Below are the records; return exactly the lines from the one with "Instruction: Select the" through the final line, both included, minus any pictures.

Segment Open

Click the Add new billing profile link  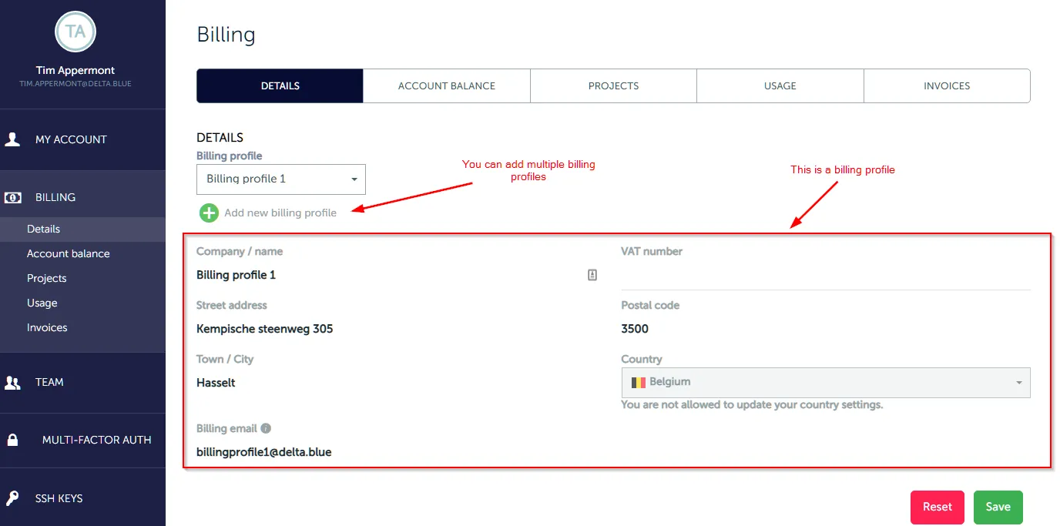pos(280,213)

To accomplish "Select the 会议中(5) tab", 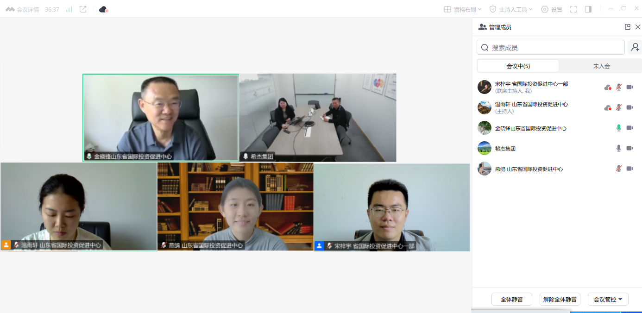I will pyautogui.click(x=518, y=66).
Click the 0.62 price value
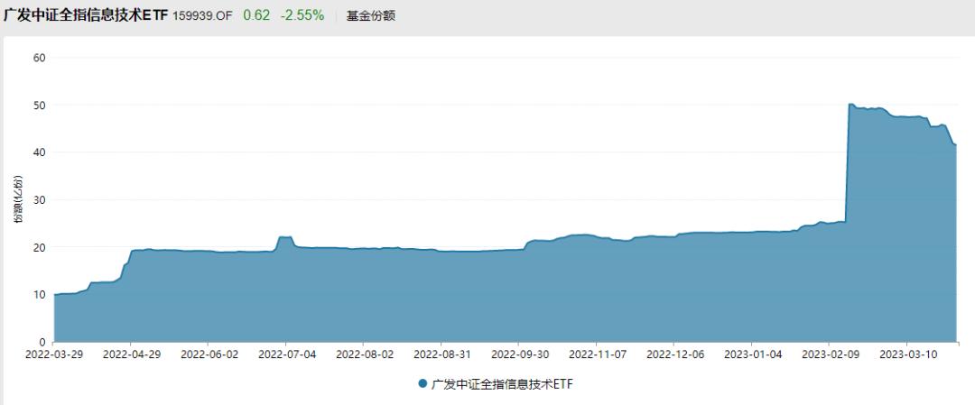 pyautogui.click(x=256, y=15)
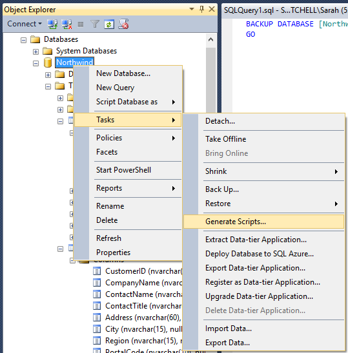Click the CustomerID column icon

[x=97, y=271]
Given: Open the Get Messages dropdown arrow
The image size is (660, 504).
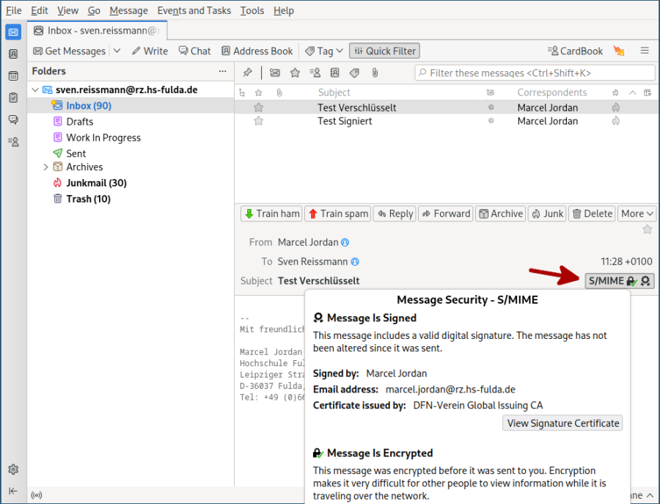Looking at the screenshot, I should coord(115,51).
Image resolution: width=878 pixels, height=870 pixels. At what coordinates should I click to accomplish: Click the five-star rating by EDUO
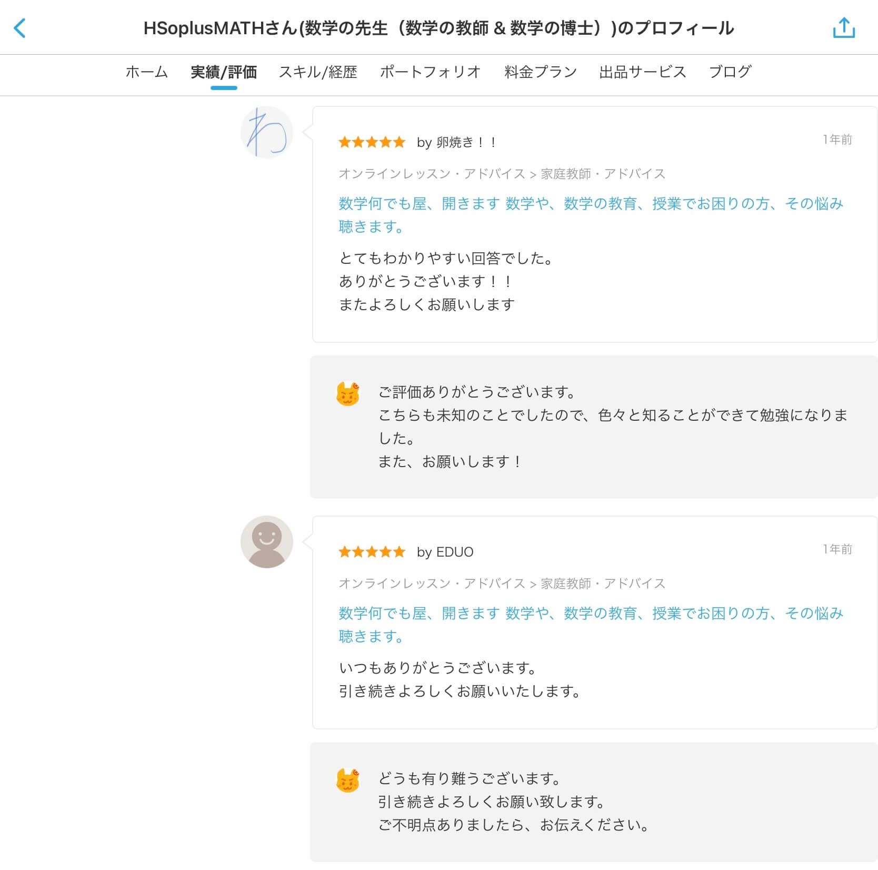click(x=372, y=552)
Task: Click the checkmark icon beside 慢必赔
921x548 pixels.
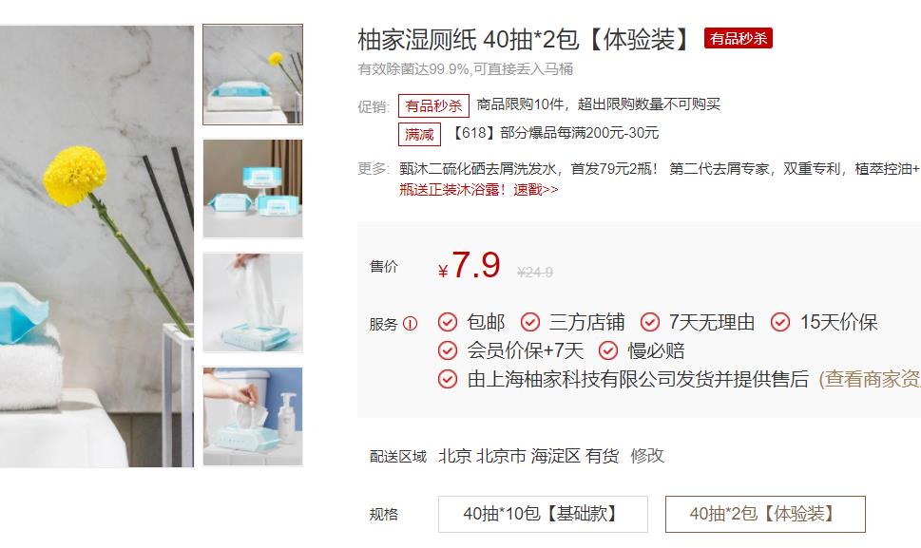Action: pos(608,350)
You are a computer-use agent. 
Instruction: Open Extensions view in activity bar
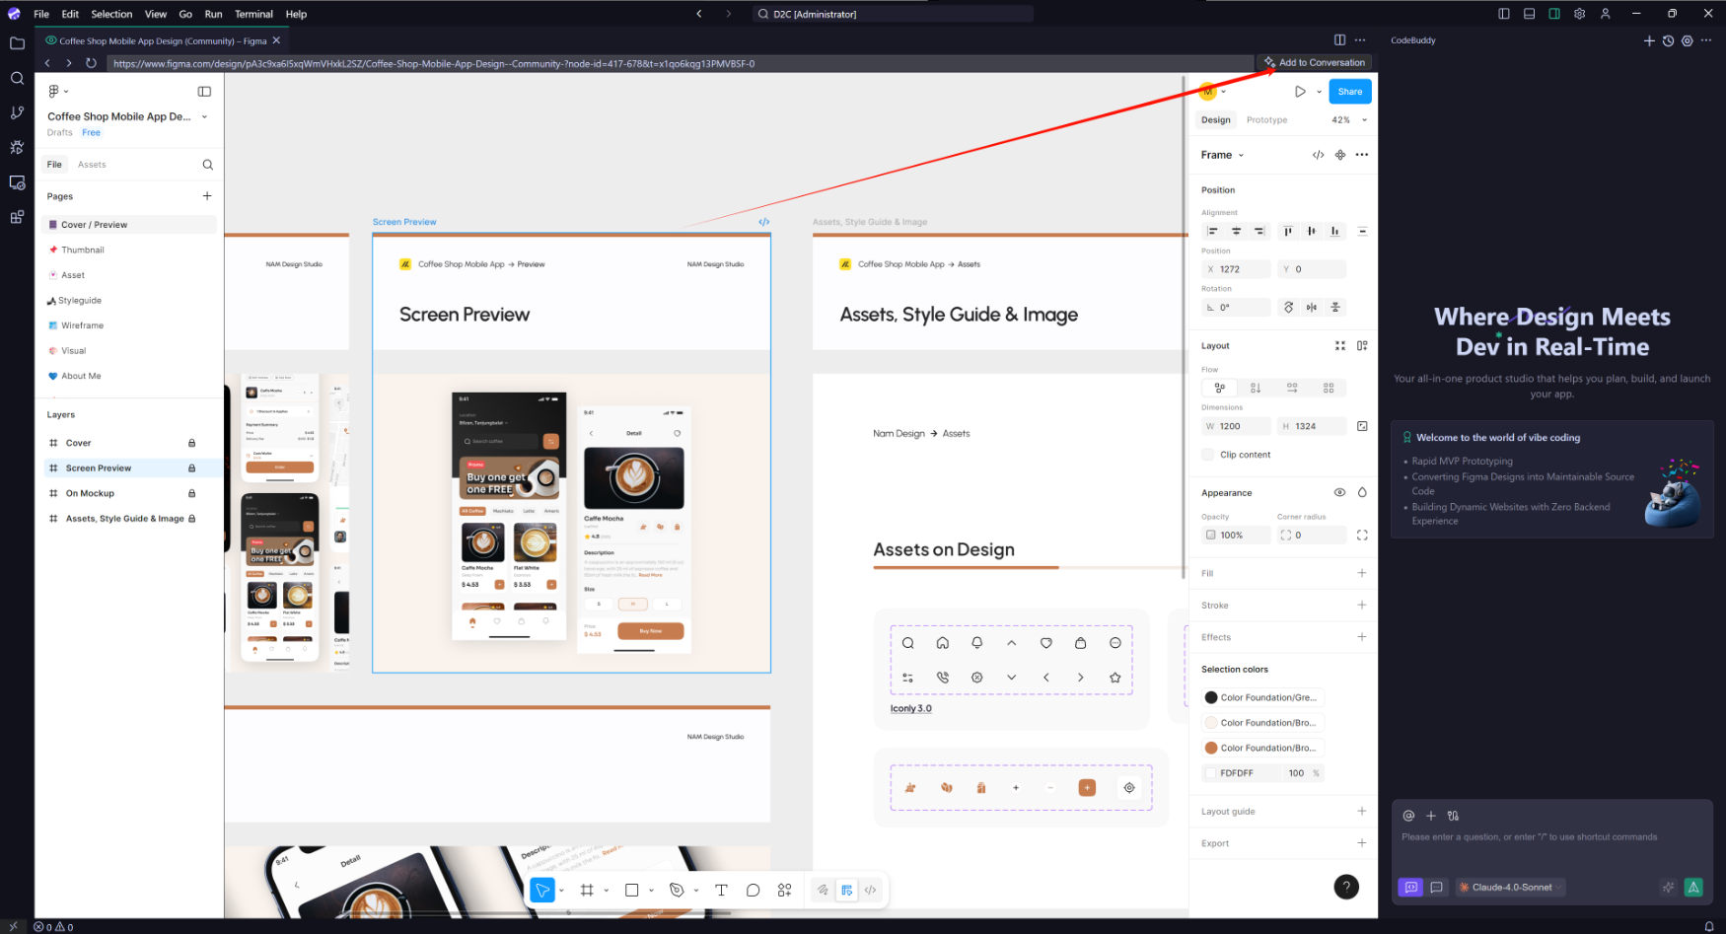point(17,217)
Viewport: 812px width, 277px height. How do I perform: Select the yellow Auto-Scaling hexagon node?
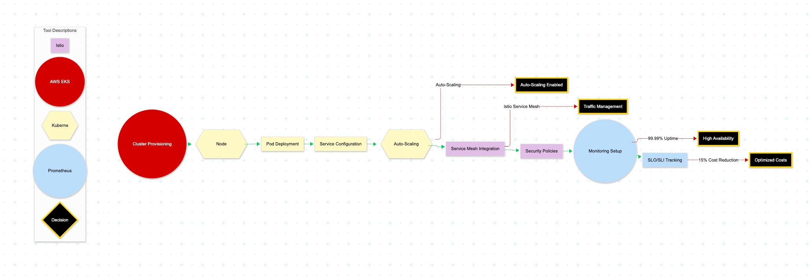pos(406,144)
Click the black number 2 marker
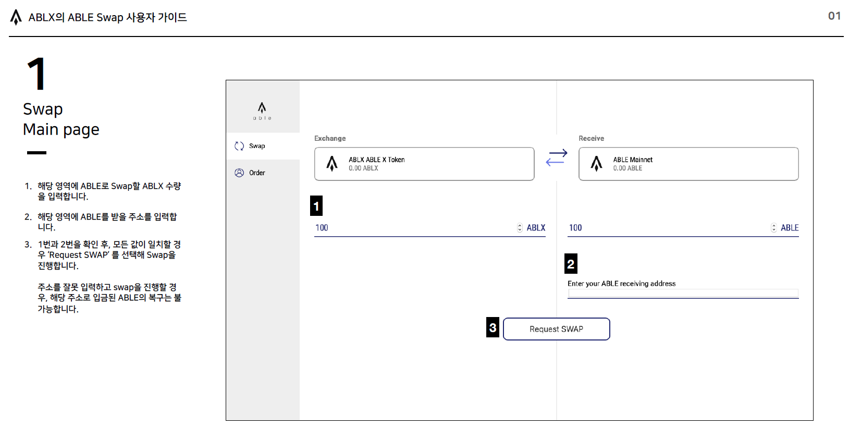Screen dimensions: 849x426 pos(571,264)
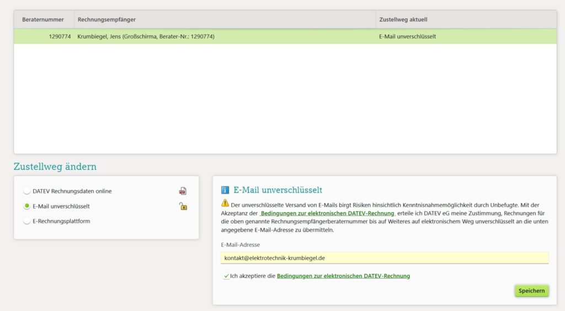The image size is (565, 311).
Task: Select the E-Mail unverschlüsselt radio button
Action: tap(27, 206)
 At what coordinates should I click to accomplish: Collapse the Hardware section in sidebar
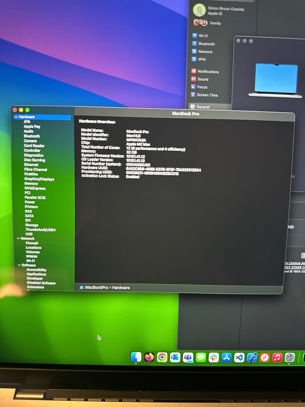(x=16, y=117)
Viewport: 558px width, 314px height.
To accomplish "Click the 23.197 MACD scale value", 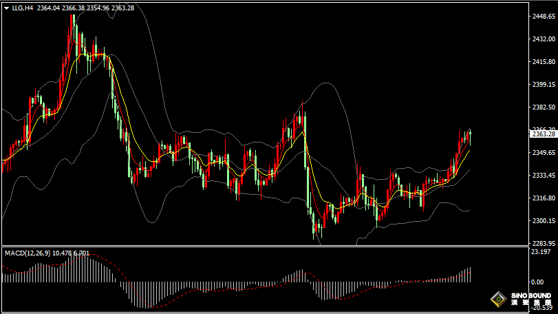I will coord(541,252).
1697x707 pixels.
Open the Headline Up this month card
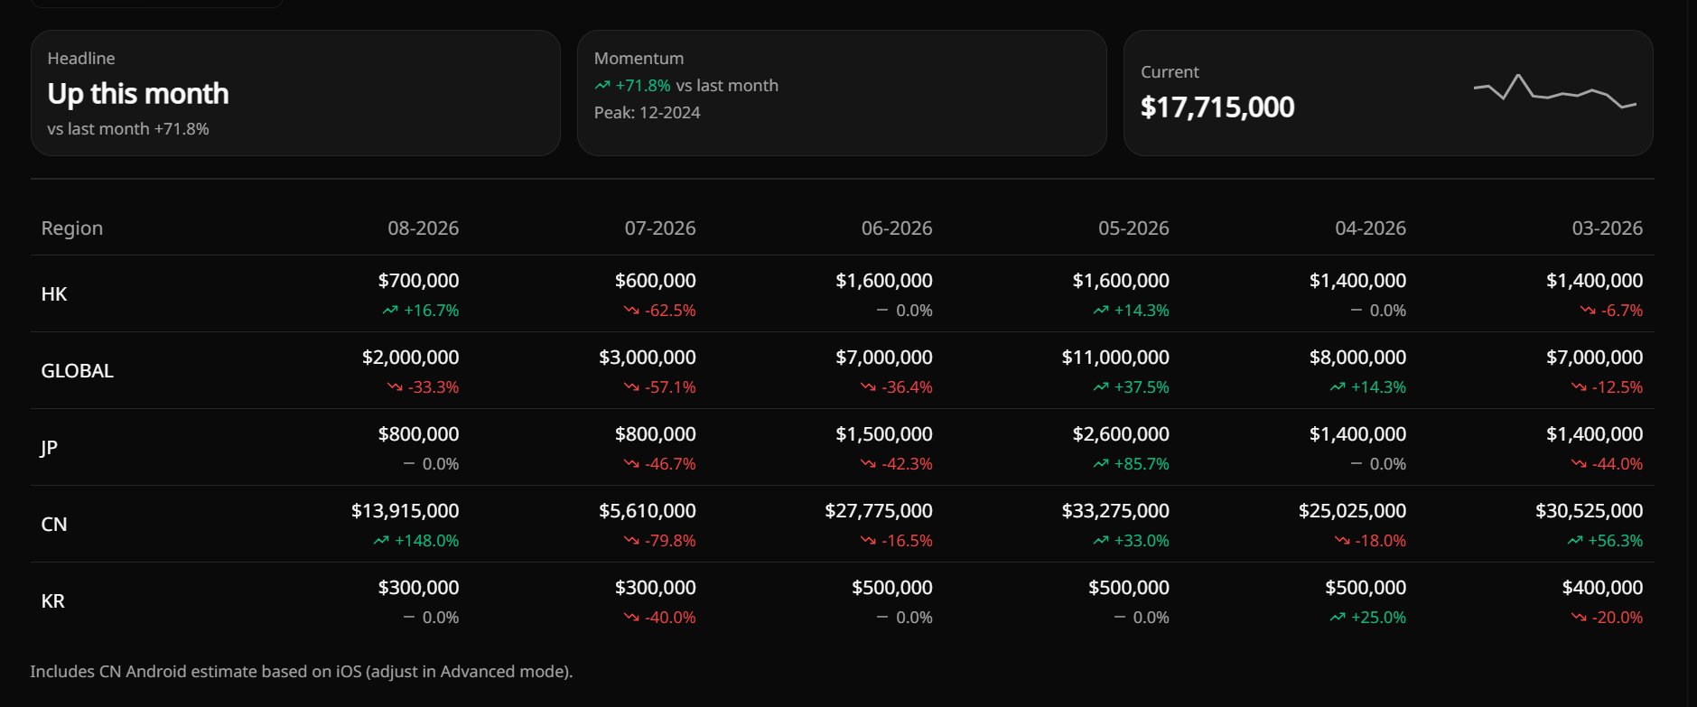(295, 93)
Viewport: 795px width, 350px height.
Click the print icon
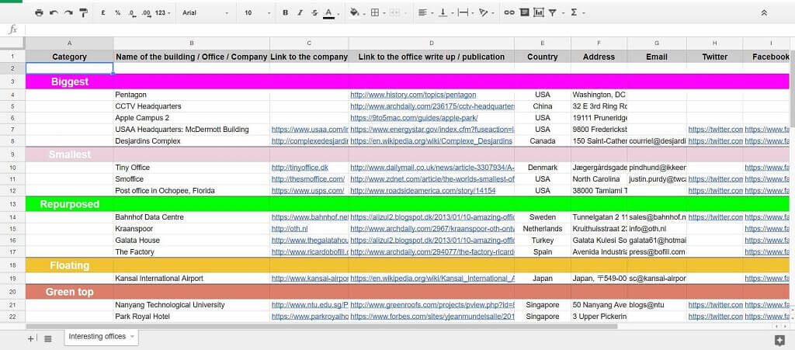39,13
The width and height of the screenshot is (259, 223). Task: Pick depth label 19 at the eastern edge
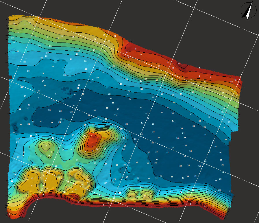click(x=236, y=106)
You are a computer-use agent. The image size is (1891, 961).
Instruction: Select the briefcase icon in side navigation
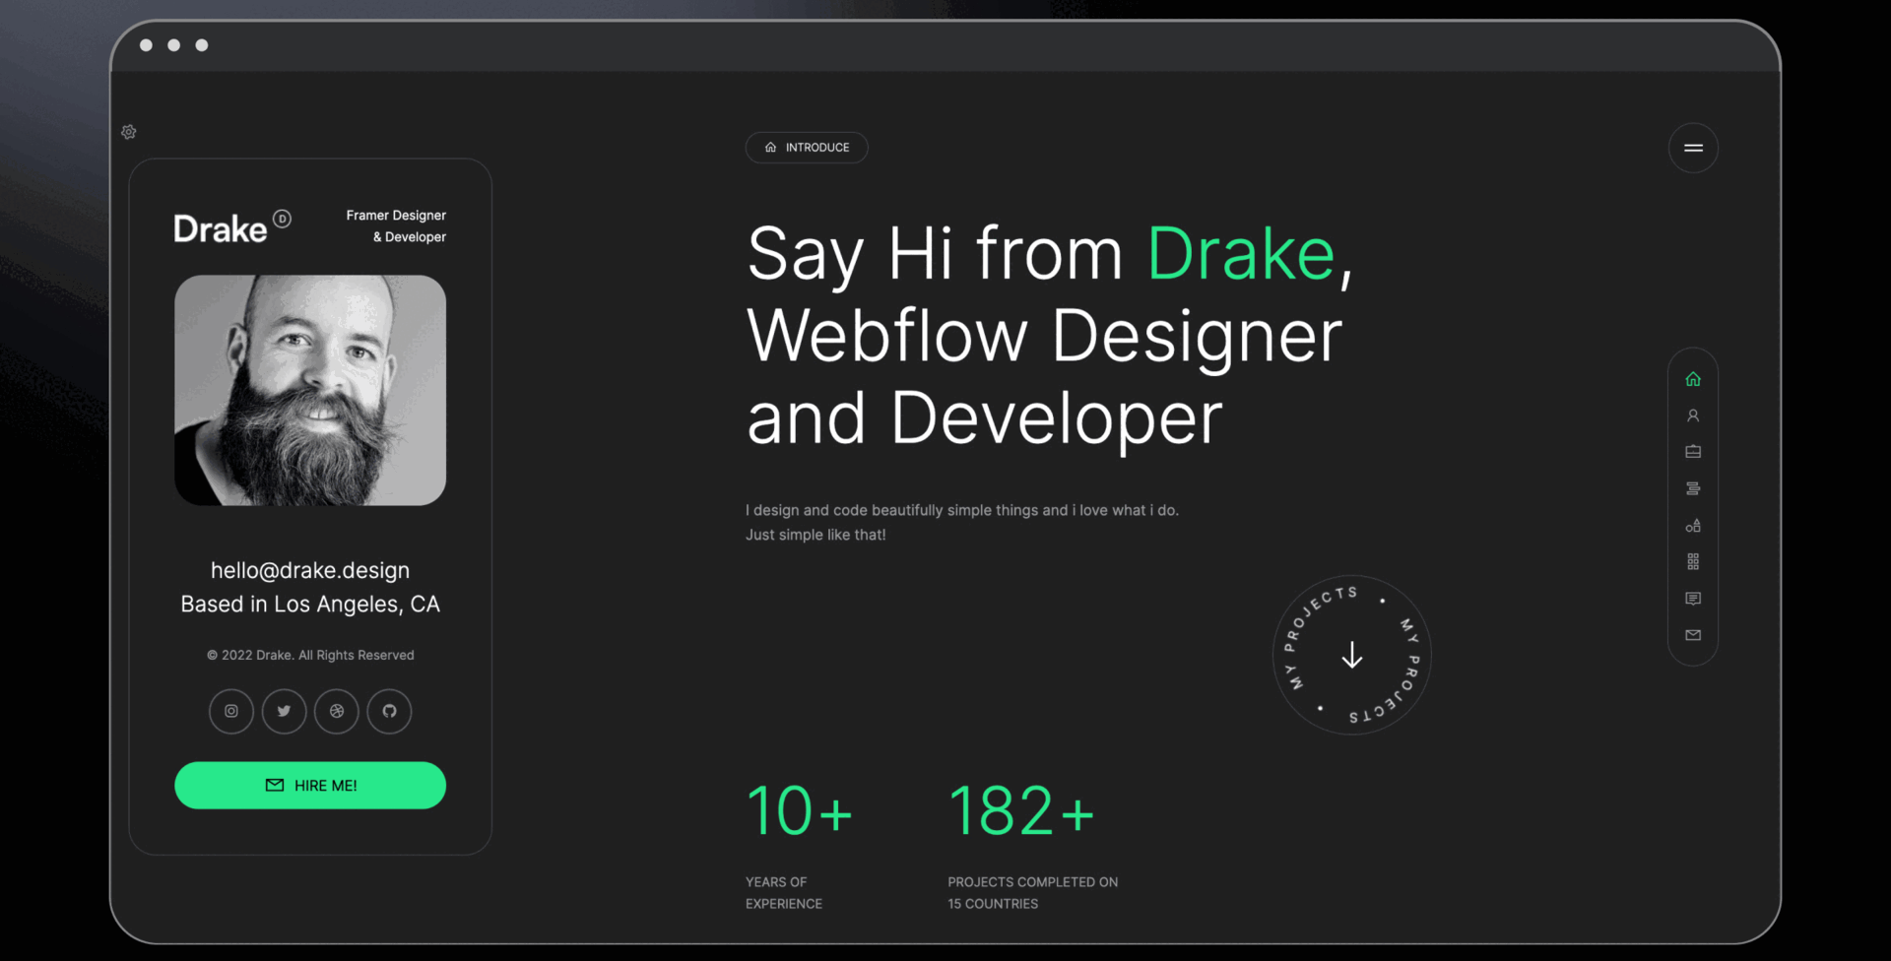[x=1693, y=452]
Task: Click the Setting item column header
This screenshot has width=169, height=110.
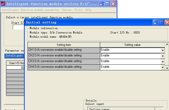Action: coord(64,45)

Segment Closed

> Result for this exercise
Instruction: Select the briefcase icon in side navigation
[x=1693, y=452]
Task: Click the Setting item column header
This screenshot has width=169, height=110.
Action: coord(64,45)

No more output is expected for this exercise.